On Jan 20, 2012, at 10:55 AM, Andreas Kloeckner wrote:

> Dear Steve,
> 
> On Thu, 19 Jan 2012 15:18:55 -0700, Steve Spicklemire <[email protected]> wrote:
>> First, thanks much for your reply. I tried the luxury dial.. (set it
>> to zero) and got a factor of 3 speedup! So that's encouraging. My
>> comparison is a similar approach with weave.inline, not threaded, all
> [ 22 more citation lines. Click/Enter to show. ]

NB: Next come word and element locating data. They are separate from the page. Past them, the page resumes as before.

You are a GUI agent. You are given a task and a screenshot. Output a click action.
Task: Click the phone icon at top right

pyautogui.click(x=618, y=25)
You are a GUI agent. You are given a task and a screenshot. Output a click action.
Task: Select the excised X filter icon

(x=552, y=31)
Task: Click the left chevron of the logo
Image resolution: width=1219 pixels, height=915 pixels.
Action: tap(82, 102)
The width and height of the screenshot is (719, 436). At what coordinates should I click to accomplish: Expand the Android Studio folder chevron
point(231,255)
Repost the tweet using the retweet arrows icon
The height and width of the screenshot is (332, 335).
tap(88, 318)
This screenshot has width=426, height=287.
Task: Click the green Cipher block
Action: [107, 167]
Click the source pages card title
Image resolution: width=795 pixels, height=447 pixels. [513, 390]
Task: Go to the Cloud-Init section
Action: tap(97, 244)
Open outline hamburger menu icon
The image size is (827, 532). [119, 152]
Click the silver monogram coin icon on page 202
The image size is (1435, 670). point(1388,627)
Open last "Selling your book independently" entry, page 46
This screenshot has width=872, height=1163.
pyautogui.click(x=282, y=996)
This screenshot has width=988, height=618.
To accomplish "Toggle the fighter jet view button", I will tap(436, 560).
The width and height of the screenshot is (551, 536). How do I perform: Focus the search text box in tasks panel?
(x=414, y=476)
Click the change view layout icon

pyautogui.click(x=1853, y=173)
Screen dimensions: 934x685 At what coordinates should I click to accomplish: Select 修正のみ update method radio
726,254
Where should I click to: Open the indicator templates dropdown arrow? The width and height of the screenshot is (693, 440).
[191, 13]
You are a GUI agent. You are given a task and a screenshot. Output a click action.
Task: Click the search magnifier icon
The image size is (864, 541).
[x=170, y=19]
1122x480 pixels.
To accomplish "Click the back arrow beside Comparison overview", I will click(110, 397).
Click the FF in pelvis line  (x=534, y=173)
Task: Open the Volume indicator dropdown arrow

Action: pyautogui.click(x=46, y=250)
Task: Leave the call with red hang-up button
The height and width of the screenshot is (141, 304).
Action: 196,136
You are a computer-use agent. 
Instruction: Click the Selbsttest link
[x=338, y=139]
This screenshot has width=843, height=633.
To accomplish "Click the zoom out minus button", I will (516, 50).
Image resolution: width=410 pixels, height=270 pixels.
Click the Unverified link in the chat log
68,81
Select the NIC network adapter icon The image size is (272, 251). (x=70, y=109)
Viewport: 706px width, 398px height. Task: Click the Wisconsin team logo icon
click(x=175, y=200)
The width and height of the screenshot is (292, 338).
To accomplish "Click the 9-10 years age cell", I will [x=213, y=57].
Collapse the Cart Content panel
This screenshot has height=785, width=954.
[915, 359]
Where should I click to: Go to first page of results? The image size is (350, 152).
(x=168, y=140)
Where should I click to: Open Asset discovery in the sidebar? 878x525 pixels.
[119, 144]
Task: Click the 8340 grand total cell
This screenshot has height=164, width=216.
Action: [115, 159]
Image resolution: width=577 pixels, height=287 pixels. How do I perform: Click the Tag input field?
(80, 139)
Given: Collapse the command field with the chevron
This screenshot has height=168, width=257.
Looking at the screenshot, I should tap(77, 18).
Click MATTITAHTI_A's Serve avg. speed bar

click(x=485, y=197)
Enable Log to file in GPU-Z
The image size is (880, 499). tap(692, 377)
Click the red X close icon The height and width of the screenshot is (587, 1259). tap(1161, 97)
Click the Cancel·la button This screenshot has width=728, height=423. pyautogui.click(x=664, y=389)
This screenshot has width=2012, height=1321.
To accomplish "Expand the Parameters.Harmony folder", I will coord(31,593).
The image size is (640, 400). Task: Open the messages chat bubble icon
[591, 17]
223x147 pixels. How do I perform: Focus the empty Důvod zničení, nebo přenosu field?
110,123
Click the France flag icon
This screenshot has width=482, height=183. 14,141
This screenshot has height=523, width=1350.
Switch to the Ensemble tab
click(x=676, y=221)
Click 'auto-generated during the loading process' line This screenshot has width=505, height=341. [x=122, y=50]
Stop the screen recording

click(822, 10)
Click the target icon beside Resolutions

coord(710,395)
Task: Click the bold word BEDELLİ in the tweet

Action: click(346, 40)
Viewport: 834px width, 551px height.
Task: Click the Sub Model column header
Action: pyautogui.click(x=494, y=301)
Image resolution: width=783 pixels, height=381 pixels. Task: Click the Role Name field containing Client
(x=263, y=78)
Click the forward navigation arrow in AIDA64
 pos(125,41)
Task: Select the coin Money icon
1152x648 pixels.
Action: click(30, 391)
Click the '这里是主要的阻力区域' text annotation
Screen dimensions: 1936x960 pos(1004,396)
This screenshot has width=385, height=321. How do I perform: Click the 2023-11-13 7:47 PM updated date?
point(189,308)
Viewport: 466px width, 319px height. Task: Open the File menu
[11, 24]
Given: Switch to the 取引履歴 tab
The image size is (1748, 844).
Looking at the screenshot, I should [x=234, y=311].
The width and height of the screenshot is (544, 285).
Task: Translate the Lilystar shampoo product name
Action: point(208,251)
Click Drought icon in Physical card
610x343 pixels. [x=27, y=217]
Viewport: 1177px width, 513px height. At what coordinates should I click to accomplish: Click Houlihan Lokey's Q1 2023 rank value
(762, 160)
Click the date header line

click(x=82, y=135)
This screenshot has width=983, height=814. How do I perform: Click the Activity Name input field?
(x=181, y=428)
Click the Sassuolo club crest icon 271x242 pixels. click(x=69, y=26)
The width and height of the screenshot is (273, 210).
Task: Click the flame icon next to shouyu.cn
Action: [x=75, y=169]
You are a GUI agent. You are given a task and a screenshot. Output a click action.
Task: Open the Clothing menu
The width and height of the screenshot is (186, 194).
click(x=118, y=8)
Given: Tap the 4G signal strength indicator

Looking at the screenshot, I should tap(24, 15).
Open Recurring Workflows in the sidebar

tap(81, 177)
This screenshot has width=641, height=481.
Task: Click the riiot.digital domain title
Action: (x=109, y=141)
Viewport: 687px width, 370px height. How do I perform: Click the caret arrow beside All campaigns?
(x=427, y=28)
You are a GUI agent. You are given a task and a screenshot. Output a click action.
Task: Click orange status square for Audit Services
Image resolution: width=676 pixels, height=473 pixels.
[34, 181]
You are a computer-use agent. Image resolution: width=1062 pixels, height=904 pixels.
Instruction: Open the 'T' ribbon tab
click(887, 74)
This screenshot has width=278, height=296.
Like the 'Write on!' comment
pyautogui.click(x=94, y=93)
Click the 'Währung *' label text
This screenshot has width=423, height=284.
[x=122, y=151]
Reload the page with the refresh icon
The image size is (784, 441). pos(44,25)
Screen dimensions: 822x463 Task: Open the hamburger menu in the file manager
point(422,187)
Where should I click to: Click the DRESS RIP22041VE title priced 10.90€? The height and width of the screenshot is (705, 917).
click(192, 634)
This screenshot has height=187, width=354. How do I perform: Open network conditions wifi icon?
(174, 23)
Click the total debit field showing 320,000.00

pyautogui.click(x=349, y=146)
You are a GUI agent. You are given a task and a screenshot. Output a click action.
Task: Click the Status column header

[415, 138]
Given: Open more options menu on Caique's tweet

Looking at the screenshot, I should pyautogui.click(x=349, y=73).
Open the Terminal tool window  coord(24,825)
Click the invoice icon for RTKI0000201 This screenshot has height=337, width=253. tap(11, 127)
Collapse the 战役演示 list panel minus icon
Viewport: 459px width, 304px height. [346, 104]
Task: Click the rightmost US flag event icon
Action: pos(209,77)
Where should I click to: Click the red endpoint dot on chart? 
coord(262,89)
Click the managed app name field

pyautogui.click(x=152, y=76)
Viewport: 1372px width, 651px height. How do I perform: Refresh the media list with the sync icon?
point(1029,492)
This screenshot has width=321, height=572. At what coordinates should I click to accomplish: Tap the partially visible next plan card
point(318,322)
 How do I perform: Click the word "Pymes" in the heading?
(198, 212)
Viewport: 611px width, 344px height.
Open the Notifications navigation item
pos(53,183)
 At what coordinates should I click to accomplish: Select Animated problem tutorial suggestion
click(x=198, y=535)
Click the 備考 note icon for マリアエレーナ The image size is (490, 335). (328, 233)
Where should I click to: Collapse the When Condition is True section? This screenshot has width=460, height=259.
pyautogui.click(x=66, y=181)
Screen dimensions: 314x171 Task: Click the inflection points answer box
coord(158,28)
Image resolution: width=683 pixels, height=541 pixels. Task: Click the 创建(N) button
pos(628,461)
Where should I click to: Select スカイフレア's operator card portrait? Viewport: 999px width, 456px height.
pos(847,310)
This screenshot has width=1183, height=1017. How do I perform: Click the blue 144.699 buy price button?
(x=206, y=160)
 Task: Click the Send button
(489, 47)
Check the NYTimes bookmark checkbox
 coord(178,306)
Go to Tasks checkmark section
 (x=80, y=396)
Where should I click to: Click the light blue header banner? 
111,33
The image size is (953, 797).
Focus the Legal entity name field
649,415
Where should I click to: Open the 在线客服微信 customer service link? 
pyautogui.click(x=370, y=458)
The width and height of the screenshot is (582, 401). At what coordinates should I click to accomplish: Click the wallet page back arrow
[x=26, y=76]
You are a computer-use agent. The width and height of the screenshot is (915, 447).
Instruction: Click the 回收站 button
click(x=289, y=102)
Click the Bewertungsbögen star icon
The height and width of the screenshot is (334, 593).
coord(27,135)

>> CPU giving me 10**8 x,y pairs and computing pi in more like 2.8
>> seconds wall time.
>> 
>> <http://spvi.com/files/weave-monte-carlo>
>> 
>> <http://spvi.com/files/weave-mc-time>
>> 
>> I guess I was hoping for a significant speedup going to a GPU
>> approach. (note I'm naturally uninterested in the actual value of pi!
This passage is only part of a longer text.